4.3.3 Passive personality
Some states have asserted ‘passive personality’ jurisdiction, which is determined by the nationality of the victim. For instance, in the Lotus case, Turkey’s additional ground for claiming jurisdiction was that the victims were Turkish. The potential application of this principle is far reaching and controversial. However, its application does help address the issue highlighted in 1985 when the Italian cruise ship, the Achille Lauro, was hijacked in Egyptian waters by Palestinian terrorists demanding the release of Palestinian prisoners by the Israeli government. Their only victim was a Jewish, US national. At the time, Israel, the state against whom the act of terrorism was directed, did not have any jurisdiction and so couldn’t take action.
However, in recent years the passive personality principle has begun to receive limited international recognition and it has been incorporated into international agreements; treaties addressing the various aspects of terrorism now, on occasion, encompass the passive personality principle.

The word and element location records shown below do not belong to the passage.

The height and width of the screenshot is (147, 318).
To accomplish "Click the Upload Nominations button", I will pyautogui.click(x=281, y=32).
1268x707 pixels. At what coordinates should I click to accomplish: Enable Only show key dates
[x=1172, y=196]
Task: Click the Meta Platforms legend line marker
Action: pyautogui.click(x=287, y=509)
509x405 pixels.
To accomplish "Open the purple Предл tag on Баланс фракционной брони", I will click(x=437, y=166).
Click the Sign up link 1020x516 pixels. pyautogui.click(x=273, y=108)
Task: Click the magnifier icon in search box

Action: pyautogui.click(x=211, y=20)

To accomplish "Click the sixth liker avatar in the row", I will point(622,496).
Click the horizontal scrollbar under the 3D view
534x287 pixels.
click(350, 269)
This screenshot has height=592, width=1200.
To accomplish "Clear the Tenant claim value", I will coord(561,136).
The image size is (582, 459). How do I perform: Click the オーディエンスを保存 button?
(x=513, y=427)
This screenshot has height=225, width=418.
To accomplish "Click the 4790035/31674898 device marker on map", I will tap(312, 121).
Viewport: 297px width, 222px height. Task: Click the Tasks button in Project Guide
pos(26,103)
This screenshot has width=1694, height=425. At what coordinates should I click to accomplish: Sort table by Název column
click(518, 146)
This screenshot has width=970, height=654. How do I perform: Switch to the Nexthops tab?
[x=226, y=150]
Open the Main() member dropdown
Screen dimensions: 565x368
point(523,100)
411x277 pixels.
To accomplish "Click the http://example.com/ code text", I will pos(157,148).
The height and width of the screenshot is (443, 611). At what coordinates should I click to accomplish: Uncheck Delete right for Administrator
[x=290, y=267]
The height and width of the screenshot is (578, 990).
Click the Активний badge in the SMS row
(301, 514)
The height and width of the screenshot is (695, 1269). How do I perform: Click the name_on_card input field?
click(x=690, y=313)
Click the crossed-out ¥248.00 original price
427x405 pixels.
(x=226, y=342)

Box 5 UN Convention Against Torture and Other Cruel, Inhuman Treatment or Punishment 1984
Article 5 states that:
Each State Party shall take such measures as may be necessary to establish its jurisdiction over the offences referred to in article 4 in the following cases:
- a.When the offences are committed in any territory under its jurisdiction or on board a ship or aircraft registered in that State.
- b.When the alleged offender is a national of that State.
- c.When the victim is a national of that State if that State considers it appropriate.